[Records from a collection]
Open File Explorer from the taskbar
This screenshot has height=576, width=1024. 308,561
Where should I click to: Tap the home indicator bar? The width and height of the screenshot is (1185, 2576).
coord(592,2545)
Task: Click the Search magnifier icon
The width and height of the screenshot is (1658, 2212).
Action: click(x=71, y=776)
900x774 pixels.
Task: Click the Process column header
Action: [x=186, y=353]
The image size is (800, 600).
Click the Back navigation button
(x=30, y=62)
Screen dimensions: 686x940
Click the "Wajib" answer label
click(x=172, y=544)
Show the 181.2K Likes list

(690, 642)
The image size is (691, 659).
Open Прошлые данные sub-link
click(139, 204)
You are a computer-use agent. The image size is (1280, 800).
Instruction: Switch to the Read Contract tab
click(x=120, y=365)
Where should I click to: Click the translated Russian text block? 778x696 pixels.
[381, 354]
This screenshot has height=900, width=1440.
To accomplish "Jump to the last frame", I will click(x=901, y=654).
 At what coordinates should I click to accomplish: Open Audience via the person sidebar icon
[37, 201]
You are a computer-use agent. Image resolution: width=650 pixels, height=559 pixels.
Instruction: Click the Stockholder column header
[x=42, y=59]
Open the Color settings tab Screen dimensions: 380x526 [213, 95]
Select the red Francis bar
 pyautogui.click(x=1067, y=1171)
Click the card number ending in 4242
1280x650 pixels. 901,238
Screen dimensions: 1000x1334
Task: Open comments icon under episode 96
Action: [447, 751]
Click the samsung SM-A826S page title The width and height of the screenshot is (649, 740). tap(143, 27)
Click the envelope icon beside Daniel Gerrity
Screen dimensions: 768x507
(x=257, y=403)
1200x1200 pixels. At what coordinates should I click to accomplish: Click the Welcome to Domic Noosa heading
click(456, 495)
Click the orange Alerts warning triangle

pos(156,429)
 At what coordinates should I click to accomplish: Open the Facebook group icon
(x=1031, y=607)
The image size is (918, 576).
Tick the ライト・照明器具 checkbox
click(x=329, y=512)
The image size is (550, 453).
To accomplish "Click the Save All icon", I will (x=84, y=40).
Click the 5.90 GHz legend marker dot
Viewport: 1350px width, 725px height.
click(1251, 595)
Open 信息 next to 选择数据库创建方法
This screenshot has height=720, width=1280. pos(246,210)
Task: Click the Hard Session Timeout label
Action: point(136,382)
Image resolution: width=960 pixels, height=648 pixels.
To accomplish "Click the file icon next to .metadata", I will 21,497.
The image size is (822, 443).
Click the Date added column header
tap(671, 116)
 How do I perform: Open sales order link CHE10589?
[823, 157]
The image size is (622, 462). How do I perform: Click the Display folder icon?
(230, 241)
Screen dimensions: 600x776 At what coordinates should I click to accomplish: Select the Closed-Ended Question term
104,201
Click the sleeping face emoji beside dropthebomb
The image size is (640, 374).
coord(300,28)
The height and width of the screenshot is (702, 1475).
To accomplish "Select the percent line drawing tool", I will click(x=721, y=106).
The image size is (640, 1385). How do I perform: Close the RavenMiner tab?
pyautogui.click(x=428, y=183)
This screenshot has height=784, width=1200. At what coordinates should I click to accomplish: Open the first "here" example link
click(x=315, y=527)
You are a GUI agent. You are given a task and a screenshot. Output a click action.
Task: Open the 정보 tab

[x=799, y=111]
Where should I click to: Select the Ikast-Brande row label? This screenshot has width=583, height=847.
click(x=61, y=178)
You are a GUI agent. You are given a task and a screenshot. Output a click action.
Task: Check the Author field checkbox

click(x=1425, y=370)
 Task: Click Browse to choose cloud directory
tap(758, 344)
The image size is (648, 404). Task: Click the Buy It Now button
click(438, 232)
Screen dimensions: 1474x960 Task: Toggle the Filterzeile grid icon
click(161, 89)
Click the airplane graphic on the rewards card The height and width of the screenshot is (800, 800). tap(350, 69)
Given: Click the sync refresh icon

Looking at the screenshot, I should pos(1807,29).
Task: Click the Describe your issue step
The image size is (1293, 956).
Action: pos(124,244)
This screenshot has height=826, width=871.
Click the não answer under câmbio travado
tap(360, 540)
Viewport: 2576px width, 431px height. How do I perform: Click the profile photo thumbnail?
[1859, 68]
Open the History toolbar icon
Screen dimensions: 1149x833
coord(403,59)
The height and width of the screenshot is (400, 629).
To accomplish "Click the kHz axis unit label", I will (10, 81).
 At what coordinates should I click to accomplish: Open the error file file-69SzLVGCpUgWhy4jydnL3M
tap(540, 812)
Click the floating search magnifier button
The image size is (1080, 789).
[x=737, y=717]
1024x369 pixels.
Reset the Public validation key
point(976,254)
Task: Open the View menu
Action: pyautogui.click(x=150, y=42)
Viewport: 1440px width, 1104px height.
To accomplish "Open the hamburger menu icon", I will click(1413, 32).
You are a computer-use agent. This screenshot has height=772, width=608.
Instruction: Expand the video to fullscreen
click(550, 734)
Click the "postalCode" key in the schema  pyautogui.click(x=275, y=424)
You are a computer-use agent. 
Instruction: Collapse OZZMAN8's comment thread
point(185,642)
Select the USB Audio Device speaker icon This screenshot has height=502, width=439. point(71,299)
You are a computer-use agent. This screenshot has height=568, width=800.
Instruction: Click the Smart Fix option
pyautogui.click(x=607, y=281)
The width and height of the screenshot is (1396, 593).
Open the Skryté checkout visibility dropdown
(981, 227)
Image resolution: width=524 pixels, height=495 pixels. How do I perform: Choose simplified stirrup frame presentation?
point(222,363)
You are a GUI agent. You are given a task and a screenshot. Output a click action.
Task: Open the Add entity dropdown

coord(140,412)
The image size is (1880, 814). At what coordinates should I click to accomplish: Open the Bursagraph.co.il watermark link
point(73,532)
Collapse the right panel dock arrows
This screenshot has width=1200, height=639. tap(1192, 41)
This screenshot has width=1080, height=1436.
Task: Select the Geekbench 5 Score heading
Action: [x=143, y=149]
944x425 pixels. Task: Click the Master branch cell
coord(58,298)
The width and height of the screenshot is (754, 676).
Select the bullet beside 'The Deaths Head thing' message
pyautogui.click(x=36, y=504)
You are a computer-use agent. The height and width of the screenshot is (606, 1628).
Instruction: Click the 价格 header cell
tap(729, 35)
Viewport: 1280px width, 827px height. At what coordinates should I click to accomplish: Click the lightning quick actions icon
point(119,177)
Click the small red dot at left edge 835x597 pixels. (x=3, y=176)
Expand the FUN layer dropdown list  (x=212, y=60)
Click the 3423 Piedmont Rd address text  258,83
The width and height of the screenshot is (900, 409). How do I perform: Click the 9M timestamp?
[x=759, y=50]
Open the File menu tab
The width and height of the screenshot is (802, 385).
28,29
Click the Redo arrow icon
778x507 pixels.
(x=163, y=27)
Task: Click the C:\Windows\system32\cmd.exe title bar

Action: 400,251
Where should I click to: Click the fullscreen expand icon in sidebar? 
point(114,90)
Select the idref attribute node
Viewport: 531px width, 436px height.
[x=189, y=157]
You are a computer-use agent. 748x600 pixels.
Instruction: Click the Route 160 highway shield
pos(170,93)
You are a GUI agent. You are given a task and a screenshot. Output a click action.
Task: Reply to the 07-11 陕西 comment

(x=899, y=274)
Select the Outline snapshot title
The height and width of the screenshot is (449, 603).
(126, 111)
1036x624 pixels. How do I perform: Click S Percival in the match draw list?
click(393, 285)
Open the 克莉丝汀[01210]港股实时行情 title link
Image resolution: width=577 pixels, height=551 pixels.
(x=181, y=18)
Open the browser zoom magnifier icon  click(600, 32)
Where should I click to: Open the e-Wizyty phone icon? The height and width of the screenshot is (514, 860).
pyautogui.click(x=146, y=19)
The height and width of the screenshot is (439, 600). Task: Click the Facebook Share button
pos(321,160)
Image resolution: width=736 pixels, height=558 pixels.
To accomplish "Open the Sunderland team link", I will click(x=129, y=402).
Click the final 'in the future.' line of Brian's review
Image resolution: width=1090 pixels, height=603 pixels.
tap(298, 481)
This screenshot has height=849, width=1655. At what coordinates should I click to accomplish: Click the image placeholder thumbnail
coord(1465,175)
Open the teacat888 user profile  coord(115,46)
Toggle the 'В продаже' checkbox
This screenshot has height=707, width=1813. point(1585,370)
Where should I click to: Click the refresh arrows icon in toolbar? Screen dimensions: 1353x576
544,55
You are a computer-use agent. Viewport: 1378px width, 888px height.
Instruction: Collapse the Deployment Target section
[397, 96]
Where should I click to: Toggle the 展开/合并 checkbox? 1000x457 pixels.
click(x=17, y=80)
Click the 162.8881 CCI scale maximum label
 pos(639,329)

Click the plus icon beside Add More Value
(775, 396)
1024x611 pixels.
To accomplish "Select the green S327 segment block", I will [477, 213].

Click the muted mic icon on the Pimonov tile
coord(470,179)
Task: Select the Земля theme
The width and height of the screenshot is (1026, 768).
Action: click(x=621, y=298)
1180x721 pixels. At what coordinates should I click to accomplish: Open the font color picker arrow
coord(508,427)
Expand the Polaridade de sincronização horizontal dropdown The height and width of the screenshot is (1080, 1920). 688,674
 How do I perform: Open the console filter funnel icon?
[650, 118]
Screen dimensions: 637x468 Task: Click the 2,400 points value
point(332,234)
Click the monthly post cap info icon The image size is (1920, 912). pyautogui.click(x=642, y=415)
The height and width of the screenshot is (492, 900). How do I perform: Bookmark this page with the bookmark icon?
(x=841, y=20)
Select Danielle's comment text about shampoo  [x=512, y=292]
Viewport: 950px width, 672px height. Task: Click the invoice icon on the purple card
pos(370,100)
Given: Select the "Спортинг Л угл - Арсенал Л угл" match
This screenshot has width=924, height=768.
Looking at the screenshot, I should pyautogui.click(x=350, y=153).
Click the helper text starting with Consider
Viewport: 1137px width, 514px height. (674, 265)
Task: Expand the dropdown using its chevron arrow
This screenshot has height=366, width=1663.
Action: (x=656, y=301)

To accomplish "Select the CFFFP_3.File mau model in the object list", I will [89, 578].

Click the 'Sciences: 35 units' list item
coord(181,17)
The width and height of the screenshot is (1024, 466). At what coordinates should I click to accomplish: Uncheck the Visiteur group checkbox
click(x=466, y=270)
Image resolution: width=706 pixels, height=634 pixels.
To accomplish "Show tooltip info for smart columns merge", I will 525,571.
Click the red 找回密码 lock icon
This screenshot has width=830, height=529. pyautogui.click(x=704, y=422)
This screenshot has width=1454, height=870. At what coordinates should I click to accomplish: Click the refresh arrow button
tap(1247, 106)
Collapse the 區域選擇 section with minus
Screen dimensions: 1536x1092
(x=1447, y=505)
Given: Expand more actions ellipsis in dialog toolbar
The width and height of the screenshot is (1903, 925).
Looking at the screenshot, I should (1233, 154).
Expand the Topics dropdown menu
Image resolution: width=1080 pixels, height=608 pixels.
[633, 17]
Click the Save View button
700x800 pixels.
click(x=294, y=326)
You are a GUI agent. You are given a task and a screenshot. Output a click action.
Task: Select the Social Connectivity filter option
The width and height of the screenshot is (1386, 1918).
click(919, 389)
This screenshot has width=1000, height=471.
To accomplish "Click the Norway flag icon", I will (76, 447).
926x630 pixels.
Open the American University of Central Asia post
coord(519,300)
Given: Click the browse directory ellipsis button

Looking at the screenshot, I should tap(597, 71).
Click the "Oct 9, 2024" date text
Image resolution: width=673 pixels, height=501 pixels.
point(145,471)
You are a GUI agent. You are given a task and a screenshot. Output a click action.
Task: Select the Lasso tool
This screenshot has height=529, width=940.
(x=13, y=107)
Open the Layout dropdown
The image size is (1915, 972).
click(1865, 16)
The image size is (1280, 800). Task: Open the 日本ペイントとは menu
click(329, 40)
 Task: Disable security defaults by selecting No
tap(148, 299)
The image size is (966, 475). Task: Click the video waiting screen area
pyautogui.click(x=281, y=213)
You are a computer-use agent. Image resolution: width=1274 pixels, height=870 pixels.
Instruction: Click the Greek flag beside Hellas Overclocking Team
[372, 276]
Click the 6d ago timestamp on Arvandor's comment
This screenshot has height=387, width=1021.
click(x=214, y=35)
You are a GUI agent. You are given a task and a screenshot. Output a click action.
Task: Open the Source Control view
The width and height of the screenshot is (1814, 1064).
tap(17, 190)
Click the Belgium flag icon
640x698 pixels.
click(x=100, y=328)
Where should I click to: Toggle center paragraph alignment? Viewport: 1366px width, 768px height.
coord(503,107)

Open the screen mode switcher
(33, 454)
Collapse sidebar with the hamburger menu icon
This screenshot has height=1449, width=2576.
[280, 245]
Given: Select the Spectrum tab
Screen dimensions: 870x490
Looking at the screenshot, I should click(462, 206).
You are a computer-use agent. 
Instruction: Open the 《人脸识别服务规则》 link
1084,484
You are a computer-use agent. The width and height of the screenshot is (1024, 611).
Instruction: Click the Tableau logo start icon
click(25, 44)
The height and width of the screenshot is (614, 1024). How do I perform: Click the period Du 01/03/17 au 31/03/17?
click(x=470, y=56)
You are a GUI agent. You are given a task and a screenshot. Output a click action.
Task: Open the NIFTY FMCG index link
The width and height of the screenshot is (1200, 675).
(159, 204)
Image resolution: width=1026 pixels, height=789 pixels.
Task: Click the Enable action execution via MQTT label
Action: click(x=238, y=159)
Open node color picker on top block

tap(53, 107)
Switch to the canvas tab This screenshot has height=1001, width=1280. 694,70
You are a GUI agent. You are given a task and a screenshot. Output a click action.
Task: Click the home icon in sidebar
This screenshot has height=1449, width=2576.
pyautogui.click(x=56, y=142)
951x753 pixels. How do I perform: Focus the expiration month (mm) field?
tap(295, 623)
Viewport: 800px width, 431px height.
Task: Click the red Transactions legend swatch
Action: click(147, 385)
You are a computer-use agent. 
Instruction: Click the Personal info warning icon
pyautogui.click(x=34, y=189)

### What to do
Working from the entries above, return all lines that contain "magnifier".

### Exercise result
Task: Click the Search magnifier icon
Click the floating search magnifier button
Open the browser zoom magnifier icon  click(600, 32)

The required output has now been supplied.